> **YOUR ASSIGNMENT**: Return the listing word for word, as given.

> **SOURCE INFORMATION**:
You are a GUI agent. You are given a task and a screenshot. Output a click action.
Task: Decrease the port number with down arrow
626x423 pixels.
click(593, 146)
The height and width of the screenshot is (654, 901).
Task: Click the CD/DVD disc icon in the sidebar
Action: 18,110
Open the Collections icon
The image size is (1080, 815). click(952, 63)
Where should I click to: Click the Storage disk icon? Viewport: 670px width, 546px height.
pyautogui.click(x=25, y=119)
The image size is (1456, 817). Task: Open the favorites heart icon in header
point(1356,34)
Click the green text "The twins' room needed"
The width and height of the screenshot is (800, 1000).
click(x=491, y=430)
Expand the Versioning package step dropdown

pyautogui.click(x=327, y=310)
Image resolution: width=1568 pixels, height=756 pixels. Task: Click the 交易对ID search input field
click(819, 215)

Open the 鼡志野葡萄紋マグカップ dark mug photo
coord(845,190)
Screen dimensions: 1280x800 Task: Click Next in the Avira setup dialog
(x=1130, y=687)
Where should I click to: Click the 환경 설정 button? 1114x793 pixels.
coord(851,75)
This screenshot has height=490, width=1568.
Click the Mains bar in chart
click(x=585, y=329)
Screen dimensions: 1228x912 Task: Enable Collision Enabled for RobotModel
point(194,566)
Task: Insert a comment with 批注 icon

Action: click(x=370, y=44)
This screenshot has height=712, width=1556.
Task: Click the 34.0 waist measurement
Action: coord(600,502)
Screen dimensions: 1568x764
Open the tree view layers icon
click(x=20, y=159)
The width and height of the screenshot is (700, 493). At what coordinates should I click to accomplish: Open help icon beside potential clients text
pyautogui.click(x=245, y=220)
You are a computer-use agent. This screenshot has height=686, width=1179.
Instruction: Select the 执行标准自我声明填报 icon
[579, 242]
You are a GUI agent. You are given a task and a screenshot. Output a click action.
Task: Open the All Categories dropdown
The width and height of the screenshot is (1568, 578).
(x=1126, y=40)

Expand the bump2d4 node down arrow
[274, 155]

> **TASK RESPONSE**:
You are a GUI agent. You are given a task and a screenshot. Output a click action.
Task: Decrease the port number with down arrow
626x423 pixels.
click(593, 146)
The height and width of the screenshot is (654, 901).
Task: Click the CD/DVD disc icon in the sidebar
Action: 18,110
Open the Collections icon
The image size is (1080, 815). click(952, 63)
Where should I click to: Click the Storage disk icon? Viewport: 670px width, 546px height.
pyautogui.click(x=25, y=119)
The image size is (1456, 817). Task: Open the favorites heart icon in header
point(1356,34)
Click the green text "The twins' room needed"
The width and height of the screenshot is (800, 1000).
click(x=491, y=430)
Expand the Versioning package step dropdown

pyautogui.click(x=327, y=310)
Image resolution: width=1568 pixels, height=756 pixels. Task: Click the 交易对ID search input field
click(819, 215)

Open the 鼡志野葡萄紋マグカップ dark mug photo
coord(845,190)
Screen dimensions: 1280x800 Task: Click Next in the Avira setup dialog
(x=1130, y=687)
Where should I click to: Click the 환경 설정 button? 1114x793 pixels.
coord(851,75)
This screenshot has height=490, width=1568.
Click the Mains bar in chart
click(x=585, y=329)
Screen dimensions: 1228x912 Task: Enable Collision Enabled for RobotModel
point(194,566)
Task: Insert a comment with 批注 icon

Action: click(x=370, y=44)
This screenshot has height=712, width=1556.
Task: Click the 34.0 waist measurement
Action: coord(600,502)
Screen dimensions: 1568x764
Open the tree view layers icon
click(x=20, y=159)
The width and height of the screenshot is (700, 493). At what coordinates should I click to accomplish: Open help icon beside potential clients text
pyautogui.click(x=245, y=220)
You are a computer-use agent. This screenshot has height=686, width=1179.
Instruction: Select the 执行标准自我声明填报 icon
[579, 242]
You are a GUI agent. You are given a task and a screenshot. Output a click action.
Task: Open the All Categories dropdown
The width and height of the screenshot is (1568, 578).
(x=1126, y=40)

Expand the bump2d4 node down arrow
[274, 155]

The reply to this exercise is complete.